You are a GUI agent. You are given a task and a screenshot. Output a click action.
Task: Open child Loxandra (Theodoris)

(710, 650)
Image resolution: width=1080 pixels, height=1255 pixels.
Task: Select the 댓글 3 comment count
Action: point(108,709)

WRITTEN REQUEST: Rewrite the listing above with "click action" swapped for "tap action" and everything else left unchanged.

RESULT OF THIS TASK:
You are a GUI agent. You are given a task and a screenshot. Output a tap action.
Task: Open child Loxandra (Theodoris)

(710, 650)
Image resolution: width=1080 pixels, height=1255 pixels.
Task: Select the 댓글 3 comment count
Action: point(108,709)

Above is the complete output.